For mine i use this, yours seems abit over complicated

 

<?php

$username = mysql_real_escape_string($_POST['username']);
$email = mysql_real_escape_string($_POST['email']);

$check_user = mysql_query("SELECT username FROM table WHERE username='$username'"); 
$username_exist = mysql_num_rows($check_user);

$check_email = mysql_query("SELECT email FROM table WHERE email='$email'"); 
$email_exist = mysql_num_rows($check_email);

// form

if ($username_exist > 0)
{
	echo ("Sorry, but your username already exists. Please select another. <br />");
}

if ($email_exist > 0)
{
	echo ("Sorry, but you may only have one account per email address. <br />");
}
?>

 

Hope that helps,

 

~ Chocopi

[Foser]

<?php
include("config.php");
//user data
$username = mysql_real_escape_string($_POST['username']);
$email = mysql_real_escape_string($_POST['mail']);
$password = md5(sha1(md5(md5($_POST['pw']))));
$rights = "user";
// this line is line 8
$check_user2 = mysql_query("SELECT user FROM user_info WHERE user = '$username'");
$check_user = mysql_num_rows($check_user2);
$check_email2 = mysql_query("SELECT email FROM user_info WHERE email = '$email'");
$check_email = mysql_num_rows($check_email2);


if ($username > 0 ) {
echo "This username has already been taken.<br>";}

if ($email > 0 ){
echo "This E-mail has already been registered.<br>.";}


else {
$qu = "INSERT INTO user_info (username, email, password, rights) VALUES('$username', '$email', '$password', '$rights')";
mysql_query($qu) or die(mysql_error());
echo "You are now registered, you may now login."; }

?>

 

My error I have now is very odd. it is at a line where no information or commands are.
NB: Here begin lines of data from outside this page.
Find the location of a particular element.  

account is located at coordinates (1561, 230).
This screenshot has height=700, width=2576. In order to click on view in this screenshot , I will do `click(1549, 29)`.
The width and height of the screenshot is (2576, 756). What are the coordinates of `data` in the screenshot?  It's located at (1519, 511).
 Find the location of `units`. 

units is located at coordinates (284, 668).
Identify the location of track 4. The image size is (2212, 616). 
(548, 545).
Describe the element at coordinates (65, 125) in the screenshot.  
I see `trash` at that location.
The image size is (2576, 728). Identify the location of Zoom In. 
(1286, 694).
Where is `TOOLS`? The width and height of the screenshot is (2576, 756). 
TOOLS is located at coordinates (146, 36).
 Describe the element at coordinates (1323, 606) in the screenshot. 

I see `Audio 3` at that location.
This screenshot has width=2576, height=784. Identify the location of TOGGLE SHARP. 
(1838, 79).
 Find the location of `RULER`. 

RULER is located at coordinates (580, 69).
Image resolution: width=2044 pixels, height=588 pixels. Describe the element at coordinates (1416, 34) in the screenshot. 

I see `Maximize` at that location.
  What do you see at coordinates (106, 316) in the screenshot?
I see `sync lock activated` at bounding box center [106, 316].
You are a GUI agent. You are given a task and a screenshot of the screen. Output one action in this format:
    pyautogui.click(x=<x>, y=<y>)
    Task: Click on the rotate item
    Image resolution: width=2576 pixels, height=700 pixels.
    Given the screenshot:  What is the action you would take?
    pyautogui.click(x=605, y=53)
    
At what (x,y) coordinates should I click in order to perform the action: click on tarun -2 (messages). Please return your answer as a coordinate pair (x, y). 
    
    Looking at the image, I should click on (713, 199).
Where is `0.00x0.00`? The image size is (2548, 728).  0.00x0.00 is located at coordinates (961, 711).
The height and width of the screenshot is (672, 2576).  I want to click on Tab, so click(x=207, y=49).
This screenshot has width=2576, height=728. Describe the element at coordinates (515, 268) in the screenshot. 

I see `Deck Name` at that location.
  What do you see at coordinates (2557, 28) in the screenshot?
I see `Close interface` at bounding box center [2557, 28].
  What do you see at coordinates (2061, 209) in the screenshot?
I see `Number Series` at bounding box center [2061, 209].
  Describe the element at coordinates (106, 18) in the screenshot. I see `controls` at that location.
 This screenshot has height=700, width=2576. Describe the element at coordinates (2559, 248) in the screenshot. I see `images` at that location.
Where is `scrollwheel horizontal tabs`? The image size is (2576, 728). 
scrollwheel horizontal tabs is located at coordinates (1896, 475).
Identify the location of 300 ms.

Parse error: syntax error, unexpected T_LOGICAL_OR in C:\WAMP\www\Tutorials\PHP_MYSQL\Simple_MySQL\Login\config.php on line 8

 

I amde it easy to spot on my code.

[DJTim666]

LMFAO. If you read that error very closly it will tell you that you have an error in your config.php file. ! So check line 8 in ur config.php file, and that will solve your error.

[Foser]

aha, ok i fixed it, now i it works

 

but get a

Warning: mysql_num_rows(): supplied argument is not a valid MySQL result resource in C:\WAMP\www\Tutorials\PHP_MYSQL\Simple_MySQL\Login\regproc.php on line 10

  error, What is another similar command I can use to replace it with so I dont get this error.

 

thanks alot guys!

[mmarif4u]

Try this instead of Mysql_num_rows use mysql_result.

<?php
include("config.php");
//user data
$username = mysql_real_escape_string($_POST['username']);
$email = mysql_real_escape_string($_POST['mail']);
$password = md5(sha1(md5(md5($_POST['pw']))));
$rights = "user";
// this line is line 8
$check_user2 = mysql_query("SELECT user FROM user_info WHERE user = '$username'");
$check_user = mysql_result($check_user2);
$check_email2 = mysql_query("SELECT email FROM user_info WHERE email = '$email'");
$check_email = mysql_result($check_email2);


if (($check_user, 0) > 0 ) {
echo "This username has already been taken.<br>";}

if (($check_email,0) > 0 ){
echo "This E-mail has already been registered.<br>.";}


else {
$qu = "INSERT INTO user_info (username, email, password, rights) VALUES('$username', '$email', '$password', '$rights')";
mysql_query($qu) or die(mysql_error());
echo "You are now registered, you may now login."; }

?>

[Foser]

Warning: Wrong parameter count for mysql_result() in C:\WAMP\www\Tutorials\PHP_MYSQL\Simple_MySQL\Login\regproc.php on line 10

Warning: Wrong parameter count for mysql_result() in C:\WAMP\www\Tutorials\PHP_MYSQL\Simple_MySQL\Login\regproc.php on line 12
You are now registered, you may now login.

 

Same issue, maybe is it because wamp does not support these functions?